Quanto às boas maneiras à mesa, esqueça-as até os três ou quatro anos. A criança aprenderá tendo você como modelo. Ela não aprenderá nada se você lhe diz sem parar: “Faça isso. Faça aquilo”. Contudo, eu não a deixaria jogar ou estragar não importa que quantidade de alimento sem lhe impor limites estritos. Se a criança recusa sistematicamente, eu lhe daria apenas dois pedaços de cada vez. Se ela se põe a esmagá-los na mesa ou a jogá-los ao redor de si interrompa a refeição. Tire a criança da mesa. Mas não lhe dê guloseimas entre as refeições se você quer que ela aprenda tudo o que se refere a limites.... As guloseimas e os lanches são para as crianças de quatro a cinco anos que já aprenderam a controlar as três refeições do dia.
Os pais orgulhosos de seus talentos culinários – e aqueles que tiveram filhos antes dos trinta a– freqüentemente têm mais dificuldades em suportar que seus pratos sejam recusados. Se você pensa que isto pode vexá-lo ou que você arrisca reagir com muita paixão, valeria mais a pena neutralizar a situação. Se à criança não faltam os elementos indispensáveis enumerados acima, diga-lhe que ela deverá esperar a próxima refeição. Explique claramente que ela sempre poderá recusar o que você lhe propõe, mas que não pode escolher o que quiser em seu lugar. E lembre a ela que você sabe muito bem qual é o seu jogo.

Alimentação e independência
Algumas crianças mais novas parecem ter tendência a “explodir” literalmente – elas se empanturram de manteiga de amendoim ou de alguma outra coisa, durante duas semanas por exemplo. Estes excessos não vão fazer mal a uma criança bem nutrida. Mas podem trair outros problemas: oposição, identificação com amigos, desejo de ver se podem manipular sua família durante as refeições. Tudo isto é comum. Deixe-a ter seu modo de ser pessoal e, se possível, ajude-a a compreender porque ela age assim. E depois espere que fique cansada deste alimento.
Não se apresse para encontrar algum produto para o substituir. Se você o fizer, ela encontrará outra coisa para exigir.

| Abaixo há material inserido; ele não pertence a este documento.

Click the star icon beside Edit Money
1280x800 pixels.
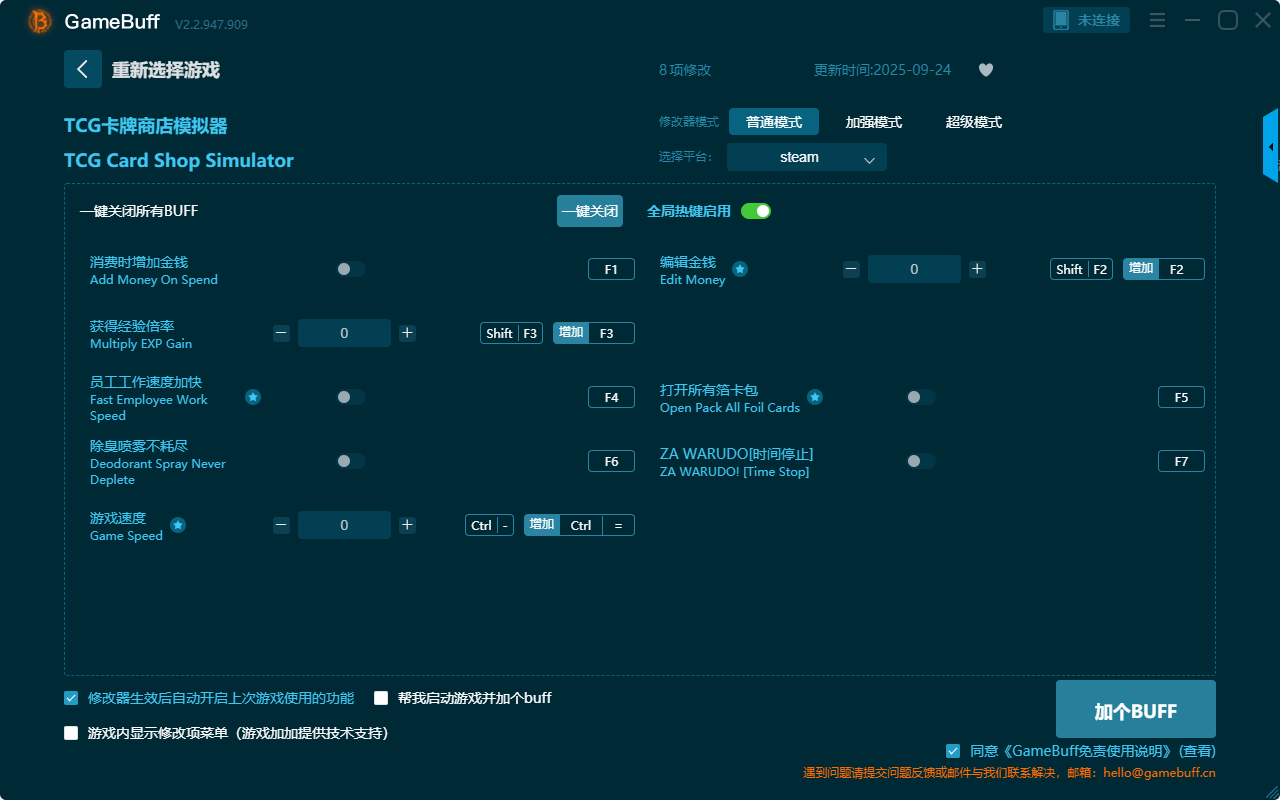(x=740, y=269)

Excesso, hesitações, recusa de certos alimentos, e outras mudanças alimentares são fases absolutamente normais no desenvolvimento de uma criança. Ela tem necessidade de afirmar sua independência diante de sua alimentação. Necessita encontrar sua identidade dentro da família, fazer suas próprias escolhas, e testar os limites de sua tolerância. As refeições serão muito mais agradáveis se você for capaz de compreender e respeitar isto. Mas se você não pode, e se (como muitos de nós) você faz parte dos pais que abandonam ou que ao contrário se enervam diante de uma criança que não come, você pode esperar faíscas às refeições. Seus encorajamentos inteligentes, suas alternativas saborosas, suas chantagens, seus compromissos, poderão fazer de modo que as refeições sejam absorvidas durante algum tempo. O inconveniente é que tudo isto não lhe assegura resultados duradouros, nem que você não terá inevitáveis problemas de alimentação. Alimentar-se sozinho é uma atividade preciosa e apaixonante para uma criança, e deve ser um domínio no qual ela possa exercer sua autonomia. Senão, a refeição torna-se novamente o campo de uma batalha que a criança acaba sempre ganhando – de um modo ou de outro.

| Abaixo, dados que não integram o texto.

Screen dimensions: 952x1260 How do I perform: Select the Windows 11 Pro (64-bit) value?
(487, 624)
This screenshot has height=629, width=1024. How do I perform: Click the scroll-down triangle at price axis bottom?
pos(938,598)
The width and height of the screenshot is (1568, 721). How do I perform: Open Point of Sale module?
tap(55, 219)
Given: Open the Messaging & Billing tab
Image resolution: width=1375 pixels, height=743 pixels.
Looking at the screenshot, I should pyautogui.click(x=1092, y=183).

Sabendo-se isto, se a sua criança se opõe às exigências indispensáveis que eu sublinhei durante um período de vários meses, talvez seja o momento de procurar ajuda. Se ela não engorda e se seu peso cai abaixo da média, é tempo de buscar um conselho de fora. Seu médico pode indicar ou encontrar a ajuda apropriada, junto a um psicopedagogo, um psiquiatra infantil ou um psicólogo. Como todo problema de origem psíquica afeta o apetite, o médico começará por examinar a criança. Se a criança não tem nenhum problema médico, um terapeuta poderá compreender o que se passa com ela e ajudará a ambos, pais e filho, a superar a própria parte dos pais do problema. Não se desespere, mas não espere muito tempo.